軟膏やクリームの塗り方|「塗布」と「塗擦」の違いとは?

「普段軟膏やクリームはテキトーに塗ってしまっている…」
「軟膏やクリームの塗り方が知りたい…」
外用薬である軟膏やクリームは、正しい塗り方をすることでその効果を最大限に引き出せます。しかし、軟膏やクリームの塗り方にいくつかの種類がある事実を知らない方も多いようです。

塗り薬を誤った方法で使用し続けると、思わぬ副作用につながる恐れもあります。今回は、軟膏やクリームの塗り方をテーマにお届けしていきますので、ぜひご覧ください。

Contents

塗布と塗擦の違いとは?

外用薬の塗り方として指定されることがある塗布と塗擦には、下記のように明確な違いがあります。

塗布:指の腹を使って薬を皮膚に広げるように塗る
塗擦:力を入れずに薬を皮膚に擦り込むように塗る

どちらも優しく塗ることが大切なので、皮膚を傷つけないように注意してください。また、多くの軟膏やクリームの塗り方には塗布が適しています。

塗擦の目的とは?

薬を塗擦し皮膚に薬を擦り込むことで、薬が体内に吸収されやすくなり、高い効果が得られます。塗擦が適している薬剤は、筋肉痛時に使用する消炎鎮痛剤やスキンケアで使われる保湿剤などです。ただし、皮膚をゴシゴシと擦るような行為は皮膚ダメージにつながるため、力を入れずに優しく繰り返し薬を塗り込みます。

塗擦の方法がイメージしにくいという方は、医師または薬剤師に薬の塗り方をレクチャーしてもらいましょう。

外用薬は医師の指示に従いましょう

外用薬は口から摂取する内用薬と同じように、医師や薬剤師の指示に従って使用しなくてはいけません。誤った方法で薬を使用すると、期待する効果が得られなかったり、副作用が現れてしまう恐れがあるのです。外用薬の使用方法に疑問が生じた場合には、病院か薬局に問い合わせるべきでしょう。

軟膏やクリーム(塗り薬)の量の目安について

成人の手のひら2枚分の範囲に、軟膏やクリームなどの塗り薬を塗りたいと考えているときの使用量の目安は下記の通りです。
・チューブの穴の直径が5mm程度の軟膏やクリームは、人差し指の先から第一関節まで
・ローションタイプは、1円玉大
薬の種類によって適用量が変わる場合もあるため、使用量の目安は必ず事前に確認しておきましょう。塗り薬の使用量は、多過ぎても少な過ぎても良くありません。

■ **提供記録**
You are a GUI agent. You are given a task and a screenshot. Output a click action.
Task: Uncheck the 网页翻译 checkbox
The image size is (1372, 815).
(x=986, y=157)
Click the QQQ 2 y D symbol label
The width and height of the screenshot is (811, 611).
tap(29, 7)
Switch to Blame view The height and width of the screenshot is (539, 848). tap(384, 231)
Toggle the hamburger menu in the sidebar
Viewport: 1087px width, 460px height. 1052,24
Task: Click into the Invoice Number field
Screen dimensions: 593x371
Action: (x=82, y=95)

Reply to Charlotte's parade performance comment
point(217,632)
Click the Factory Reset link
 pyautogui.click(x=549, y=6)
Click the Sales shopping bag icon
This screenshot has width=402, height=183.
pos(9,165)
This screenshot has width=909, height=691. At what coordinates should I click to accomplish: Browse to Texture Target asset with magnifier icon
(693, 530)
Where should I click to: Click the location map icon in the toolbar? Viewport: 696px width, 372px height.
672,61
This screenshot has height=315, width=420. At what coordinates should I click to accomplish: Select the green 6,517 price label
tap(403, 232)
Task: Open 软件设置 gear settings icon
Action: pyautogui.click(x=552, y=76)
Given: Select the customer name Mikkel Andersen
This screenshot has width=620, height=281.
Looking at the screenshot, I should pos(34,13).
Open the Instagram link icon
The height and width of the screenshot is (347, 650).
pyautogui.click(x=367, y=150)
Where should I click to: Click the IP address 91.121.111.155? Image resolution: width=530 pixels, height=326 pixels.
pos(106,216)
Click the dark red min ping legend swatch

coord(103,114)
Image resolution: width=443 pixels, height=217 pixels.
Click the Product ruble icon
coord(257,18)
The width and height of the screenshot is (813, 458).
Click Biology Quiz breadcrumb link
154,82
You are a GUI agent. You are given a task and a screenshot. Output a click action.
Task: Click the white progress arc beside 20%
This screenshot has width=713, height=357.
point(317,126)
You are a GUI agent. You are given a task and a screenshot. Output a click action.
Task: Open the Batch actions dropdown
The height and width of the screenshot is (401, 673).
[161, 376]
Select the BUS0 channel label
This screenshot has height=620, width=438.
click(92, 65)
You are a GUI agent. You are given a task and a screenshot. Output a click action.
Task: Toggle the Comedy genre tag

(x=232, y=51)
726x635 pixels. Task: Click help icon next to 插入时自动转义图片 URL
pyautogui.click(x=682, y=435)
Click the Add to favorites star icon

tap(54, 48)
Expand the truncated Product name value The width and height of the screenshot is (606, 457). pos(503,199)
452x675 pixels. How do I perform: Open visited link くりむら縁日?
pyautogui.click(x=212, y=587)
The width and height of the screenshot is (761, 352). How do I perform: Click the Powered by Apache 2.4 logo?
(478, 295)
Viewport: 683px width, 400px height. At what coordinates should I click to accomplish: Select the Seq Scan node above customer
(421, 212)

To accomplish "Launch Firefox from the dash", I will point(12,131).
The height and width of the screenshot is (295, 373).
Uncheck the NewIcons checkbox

■ **設問**
(a) 塗り薬の塗り方に関する本文によると、塗擦では力を入れずに優しく繰り返し薬を塗り込むとされていますが、その理由は何ですか。1〜3文で説明してください。
(b) 塗り薬の塗り方に関する本文の最後の文を受けて、その先を書き継いでください。
記録はこの課題では使用しません。

■ **解答**
(a) 皮膚をゴシゴシと擦るような行為は、皮膚ダメージにつながるためです。

(b)
ステロイド軟膏の塗り方について

ステロイド軟膏は朝・晩塗ることが原則ですが、痒みが強い場合には1日4〜5回まで使用回数を増やせます。ステロイド軟膏は最初に人差し指の指先に軟膏を取り、患部に置いた上で塗布しましょう。広範囲に軟膏を広げたい場合には、手のひらを使います。
また、ステロイド軟膏の吸収を高めたい時は、軟膏を塗った部分をラップで覆う密封法(ODT)というものがあります。ただし、密封法は医師から指示される場合におこないましょう。

副作用が出た場合は?

ステロイド軟膏を長期間利用すると、毛細血管がもろくなって拡張するなどの副作用が発生する恐れがあります。副作用が出た時には、すぐに使用を中止して医師や薬剤師に相談しましょう。

軟膏やクリームを塗った後について

軟膏やクリームを塗った後は、患部以外の部分に塗り薬がつかないように手を洗います。薬を塗ったままの手で目や口に触れてはいけません。

まとめ:軟膏やクリームの塗り方|「塗布」と「塗擦」の違いとは?

いかがでしたか?軟膏やクリームの塗り方には、優しく広げるように薬を塗る「塗布」と皮膚に薬を擦り込むように塗る「塗擦」といった方法があるということでした。処方された塗り薬の塗り方、使用回数、使用のタイミング、適切な量などを把握し、期待する効果が得られるようにしてください。